Creatine kinase expression and creatine phosphate accumulation are developmentally regulated during differentiation of mouse and human monocytes.

Abstract

The exprssion of creatine kinase (CK) and the accumulation of creatine phosphate during the differentiation of human and mouse peripheral blood monocytes was studied. Mouse monocytes cultured for 24 h do not contain detectable levels of CK and creatine phosphate. Resident tissue macrophages and inflammatory elicited macrophages obtained from the peritoneal cavities of mice have 70 and 300 mU/mg protein of CK activity and contain 3 and 6 mol of creatine phosphate/mol of ATP, respectively. The major isozyme of CK in these cells was identified as the brain form. Evidently, the differentiation of monocytes into macrophages is associated with the expression of CK and the accumulation of creatine phosphate. A similar pattern was found in human monocytes. Human blood monocytes, maintained in culture for 24 or 48 h, do not contain detectable levels of CK or creatine phosphate.

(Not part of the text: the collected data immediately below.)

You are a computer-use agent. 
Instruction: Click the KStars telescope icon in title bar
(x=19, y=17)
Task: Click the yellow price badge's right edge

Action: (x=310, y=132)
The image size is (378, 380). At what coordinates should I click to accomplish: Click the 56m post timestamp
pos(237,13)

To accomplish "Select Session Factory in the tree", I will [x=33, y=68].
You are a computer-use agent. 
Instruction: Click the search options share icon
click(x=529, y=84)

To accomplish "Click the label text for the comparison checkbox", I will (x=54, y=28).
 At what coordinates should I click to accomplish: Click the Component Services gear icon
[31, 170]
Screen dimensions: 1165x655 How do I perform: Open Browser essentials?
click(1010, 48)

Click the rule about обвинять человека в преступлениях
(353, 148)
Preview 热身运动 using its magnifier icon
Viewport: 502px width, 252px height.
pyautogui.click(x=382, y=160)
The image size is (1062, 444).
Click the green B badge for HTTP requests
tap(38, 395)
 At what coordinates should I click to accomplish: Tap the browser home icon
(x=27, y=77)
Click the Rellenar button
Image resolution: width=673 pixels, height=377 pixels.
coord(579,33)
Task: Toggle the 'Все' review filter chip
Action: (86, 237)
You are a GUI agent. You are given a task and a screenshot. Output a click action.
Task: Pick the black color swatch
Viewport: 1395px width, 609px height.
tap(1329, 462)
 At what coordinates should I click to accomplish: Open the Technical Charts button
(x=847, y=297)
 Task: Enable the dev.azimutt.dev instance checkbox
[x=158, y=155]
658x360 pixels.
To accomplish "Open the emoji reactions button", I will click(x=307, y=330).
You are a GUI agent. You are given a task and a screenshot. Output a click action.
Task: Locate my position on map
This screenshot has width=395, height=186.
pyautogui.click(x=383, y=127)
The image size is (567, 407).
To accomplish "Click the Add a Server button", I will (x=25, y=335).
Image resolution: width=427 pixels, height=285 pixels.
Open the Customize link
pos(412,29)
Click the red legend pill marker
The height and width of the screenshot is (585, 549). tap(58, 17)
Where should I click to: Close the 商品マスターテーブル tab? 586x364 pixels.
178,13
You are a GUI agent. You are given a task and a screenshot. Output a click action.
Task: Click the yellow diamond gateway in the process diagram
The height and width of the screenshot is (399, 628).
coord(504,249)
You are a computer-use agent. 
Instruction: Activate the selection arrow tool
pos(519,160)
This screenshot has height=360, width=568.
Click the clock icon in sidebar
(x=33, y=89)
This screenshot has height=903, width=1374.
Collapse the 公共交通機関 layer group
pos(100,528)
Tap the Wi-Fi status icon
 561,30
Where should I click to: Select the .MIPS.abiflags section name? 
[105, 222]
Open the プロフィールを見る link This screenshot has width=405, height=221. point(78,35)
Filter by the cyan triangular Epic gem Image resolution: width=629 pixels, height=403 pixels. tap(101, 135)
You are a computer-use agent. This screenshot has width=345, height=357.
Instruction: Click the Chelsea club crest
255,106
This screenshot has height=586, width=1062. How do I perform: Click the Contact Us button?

Monocyte-derived macrophages (monocytes maintained in tissue cultures for 1-2 wk) have up to 100 mU per mg protein of CK activity and contain 0.5 mol of creatine phosphate per mol of ATP. Human macrophages express multiple isozymes of CK including the brain (BB) and possibly the mitochondrial forms of this enzyme. The expression of CK and the accumulation of creatine phosphate in human monocytes is induced by their in vitro cultivation. The induction of CK during in vitro cultivation occurs independently of the concentration of creatine in the medium. The size of the creatine phosphate pool varies with respect to extracellular creatine concentration. Creatine phosphate and CK are not detectable in freshly isolated human lymphocytes, polymorphonuclear leukocytes or erythrocytes, but are found in freshly isolated human platelets.